LEGO may have started in Denmark but give a few bricks to Jeff Friesen and the results will be undoubtedly Canadian.

By now, you're probably familiar with the Halifax photographer after his first set of Canadian models went viral but Friesen couldn't stop there. Canada is the world's second largest land mass and so it's tough to capture the essence of an entire province or territory in a single model, says Friesen.

"There were some funny ideas left over from the original round of pictures. My goal is to have around five LEGO scenes for every province," he told The Huffington Post Canada in an email, adding that some provinces with larger populations will most likely end up with more models.

Jeff Friesen's The Great LEGO North. Story continues after the gallery

British Columbia

Jeff Friesen's The Great LEGO North

The project continues to blend Friesen's love for Canadian travel and the time he spends with his daughter during the winter.
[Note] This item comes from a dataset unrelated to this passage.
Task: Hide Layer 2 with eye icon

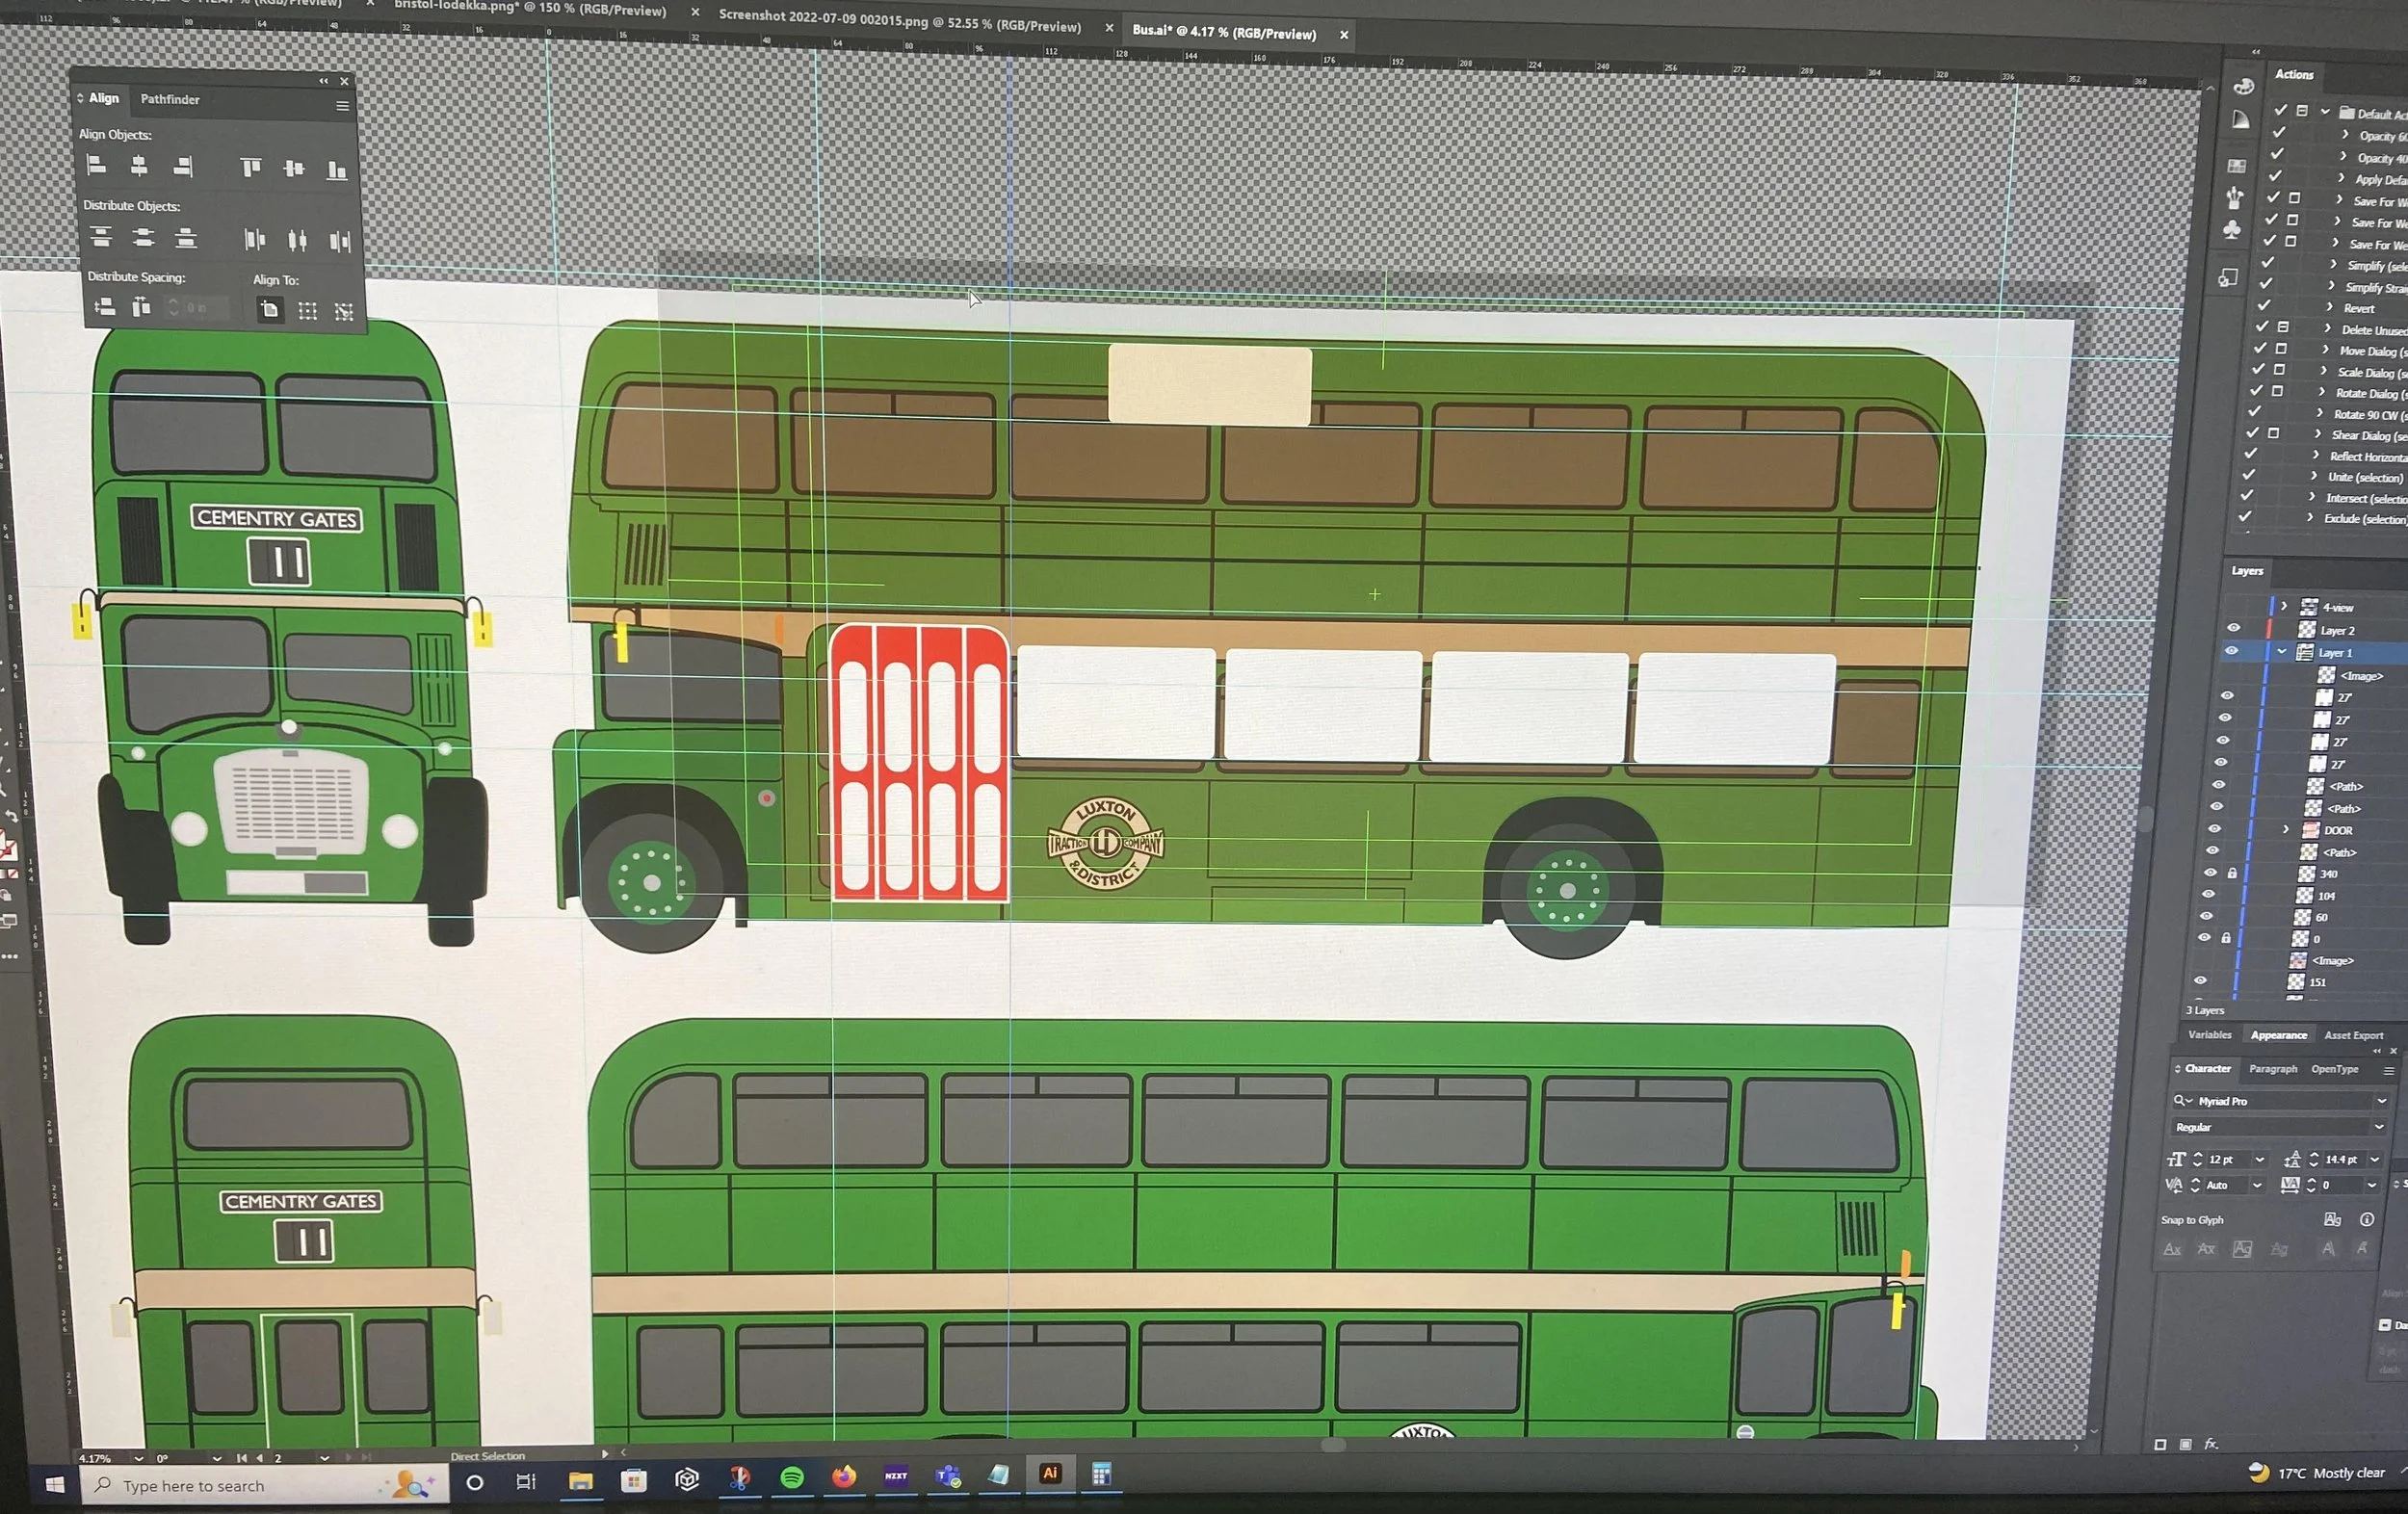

"The new scenes were completed off and on over the long winter. It's a good indoor project."

And while the models were constructed inside, their inspirations are drawn from his time outdoors.
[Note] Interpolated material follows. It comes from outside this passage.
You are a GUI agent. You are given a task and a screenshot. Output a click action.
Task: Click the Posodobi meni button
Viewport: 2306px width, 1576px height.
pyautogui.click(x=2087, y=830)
"I'm lucky enough to have visited every province, and I've lived on both coasts and the Prairies, so most of the inspiration comes from actual life experience. The new Alberta scene is basically a remake of something my family witnessed on the Icefields Parkway a couple of summers ago."

As a photographer, Friesen's past projects, like "The Canadian: Ghost Train Cross Canada", have taken him across the country, though he's yet to visit the Northwest Territories which is leaving him stumped for future ideas. When Friesen can't do a modern-day recreation, he takes a few artistic liberties.

"Even fictionalized scenes, such as the Vikings in Newfoundland, are drawn from reality. The landscape in that picture is pretty much how it looked at L'Anse Aux Meadows when I visited, with icebergs looming on the horizon. I'm also fascinated by the different shades of brown in Newfoundland cuisine, so it's wonderful that their home-grown restaurant chain is called Mary Brown's."

Friesen says the ultimate goal is to turn the project into a book. Despite making backgrounds more detailed and breakthroughs in LEGO-Mountie modelling, he's still working out the kinks.

"Hockey has not been featured yet... it's hard to decide which province should get it."